Those planning to hit the road for the holiday weekend will find themselves with plenty of company.
AAA expects nearly 4 million Californians will travel more than 50 miles or more from their homes during the upcoming Labor Day holiday weekend, up 1.6 percent from last year.
“Californians are more optimistic about their financial situation, and consumer spending continues to outpace disposable income,” said AAA Northern California spokeswoman Cynthia Harris. “This indicates that Californians are willing to take on debt to finance their end-of-the-summer getaway.”
Most Golden State travelers – more than 3.1 million by AAA projections – will drive to their destinations. For those in the Merced area, they’ll be paying roughly $3.74 per gallon for regular gas. That’s a drop of 12 cents from a month ago, and down 1 cent from Labor Day weekend last year.
About 500,000 plan to travel by air, and about 300,000 will travel via other modes of transportation, including rail, bus and watercraft.
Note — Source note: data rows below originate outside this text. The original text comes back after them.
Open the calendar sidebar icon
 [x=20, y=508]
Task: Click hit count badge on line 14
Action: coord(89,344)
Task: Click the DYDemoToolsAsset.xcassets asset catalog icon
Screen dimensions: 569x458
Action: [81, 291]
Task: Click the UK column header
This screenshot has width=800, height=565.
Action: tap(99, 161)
Nationally, AAA estimated that more than 34.7 million people will travel 50 miles or more during the three-day holiday weekend, a 1.3 percent increase compared with 2013.
Those staying in the area will find that though Labor Day is the traditional end of summer, the season doesn’t show any sign of letting go.
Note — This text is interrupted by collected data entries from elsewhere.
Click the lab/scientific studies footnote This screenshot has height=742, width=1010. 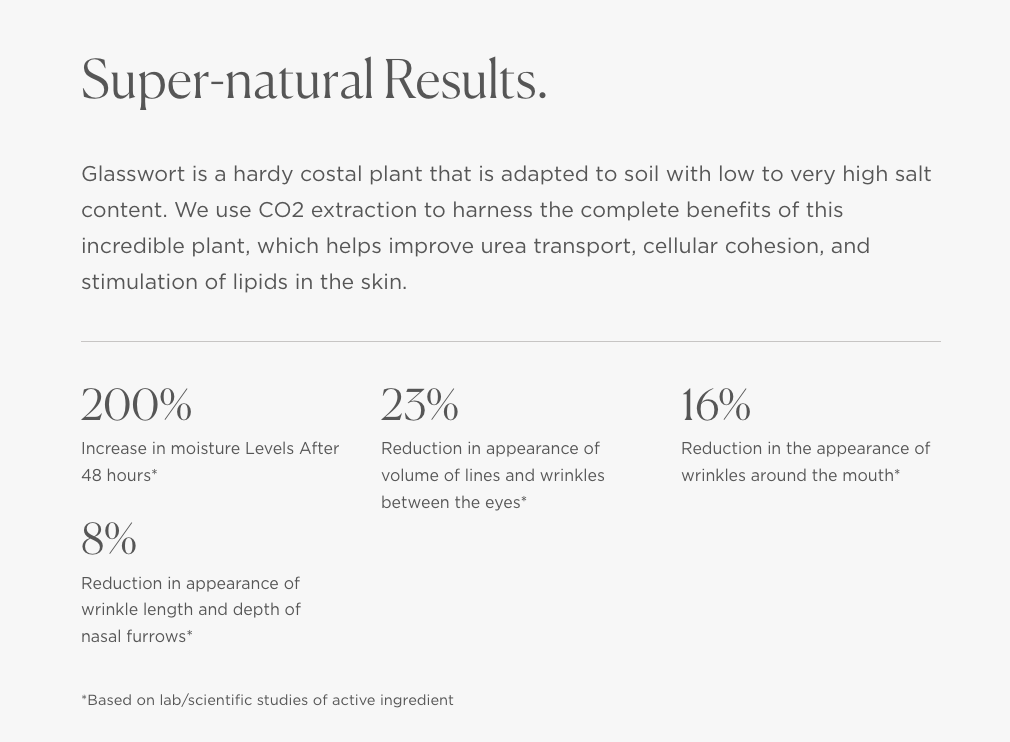pyautogui.click(x=267, y=700)
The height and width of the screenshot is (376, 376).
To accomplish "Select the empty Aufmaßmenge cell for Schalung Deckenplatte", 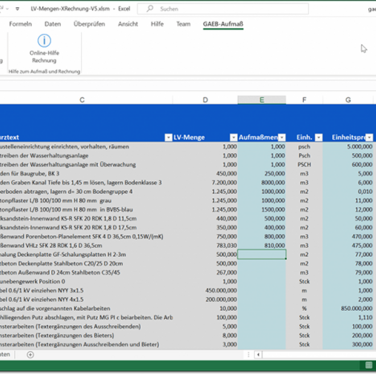I will 262,254.
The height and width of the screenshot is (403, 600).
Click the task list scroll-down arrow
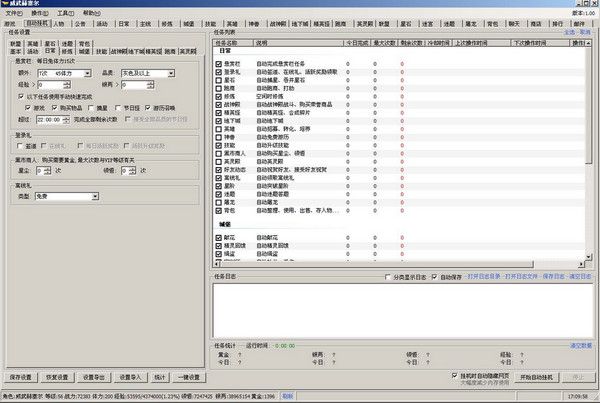pos(588,256)
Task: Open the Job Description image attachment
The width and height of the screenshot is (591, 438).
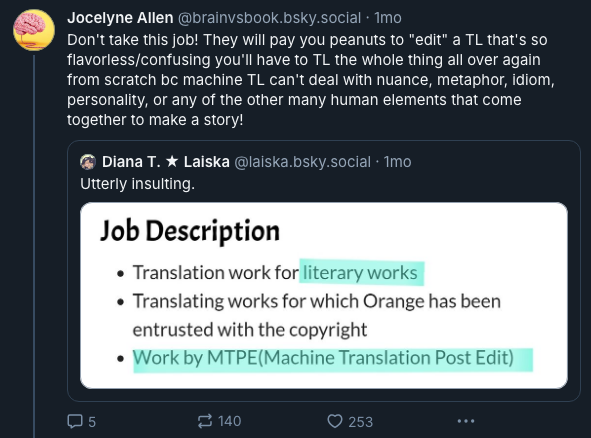Action: point(324,296)
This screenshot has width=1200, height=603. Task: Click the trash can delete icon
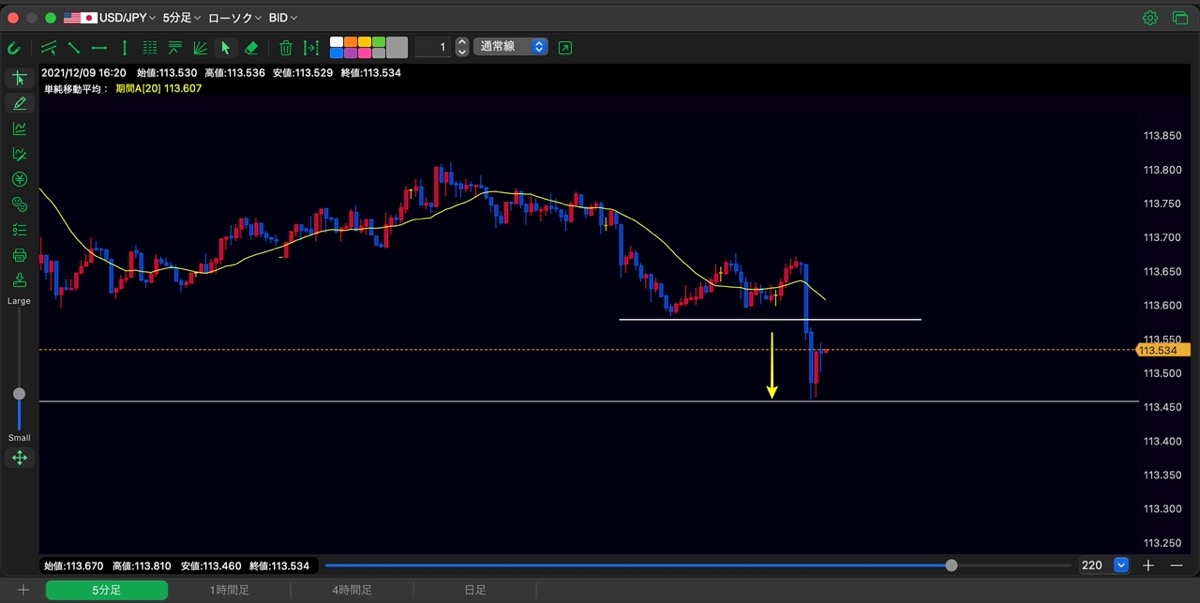[x=285, y=47]
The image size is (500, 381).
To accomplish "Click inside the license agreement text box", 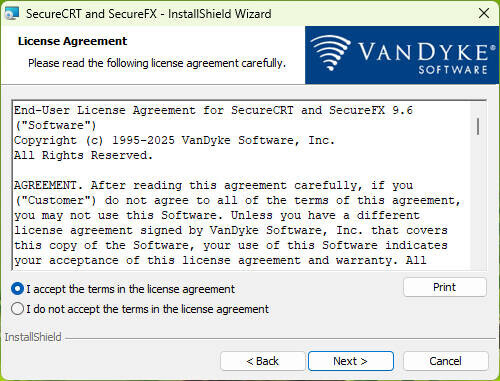I will point(241,185).
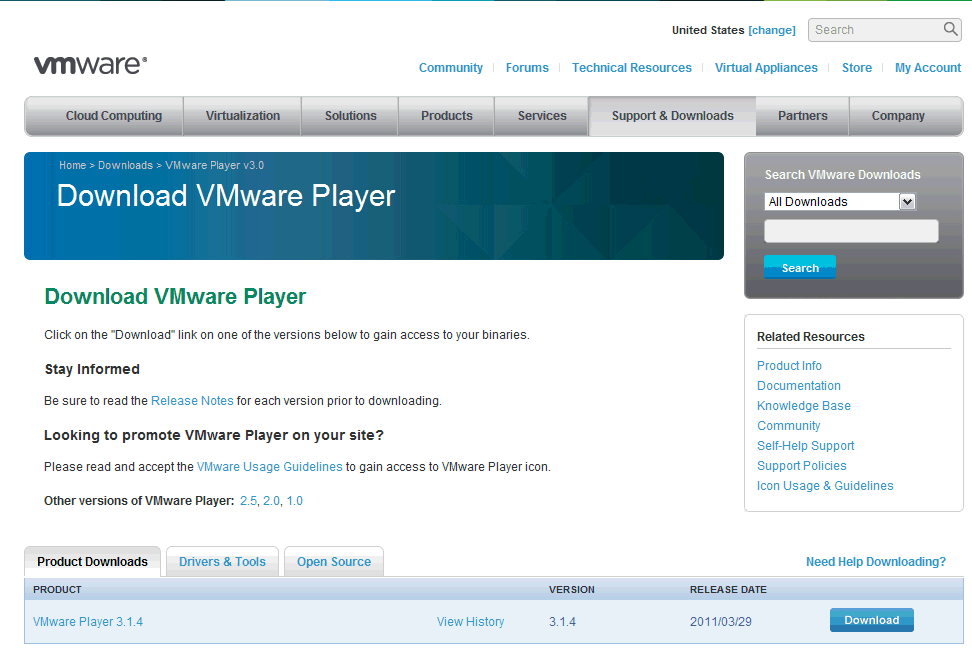Screen dimensions: 972x648
Task: Change the United States region
Action: (772, 30)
National Weather Service forecasters predict highs in the mid-90s throughout the weekend, with overnight temperatures dipping into the low 60s with some light winds.
Conditions are expected to be much the same at Yosemite National Park, where rangers and staff are gearing up for the last busy weekend of the summer.
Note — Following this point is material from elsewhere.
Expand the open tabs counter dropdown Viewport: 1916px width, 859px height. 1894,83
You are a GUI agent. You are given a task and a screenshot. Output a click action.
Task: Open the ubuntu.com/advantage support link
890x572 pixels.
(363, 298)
Labor Day generally draws huge crowds to Yosemite, though in 2013 a massive wildfire that encroached on the park dissuaded many from visiting.
“Last year, with the Rim fire, we definitely saw an impact,” park spokeswoman Kari Cobb said Wednesday. But with clear skies and no rain in the forecast, the park is expecting its typical big turnout.
Though park campgrounds that accept reservations are always hard to come by, spots remain at the first-come, first-served campgrounds that include Camp 4 in Yosemite Valley and Bridalveil Creek near Wawona. Those seeking campgrounds, as well as day visitors, are advised to arrive at the park early, as spaces and parking lots fill up swiftly.
“We’re looking forward to having our last busy weekend of the summer,” Cobb said.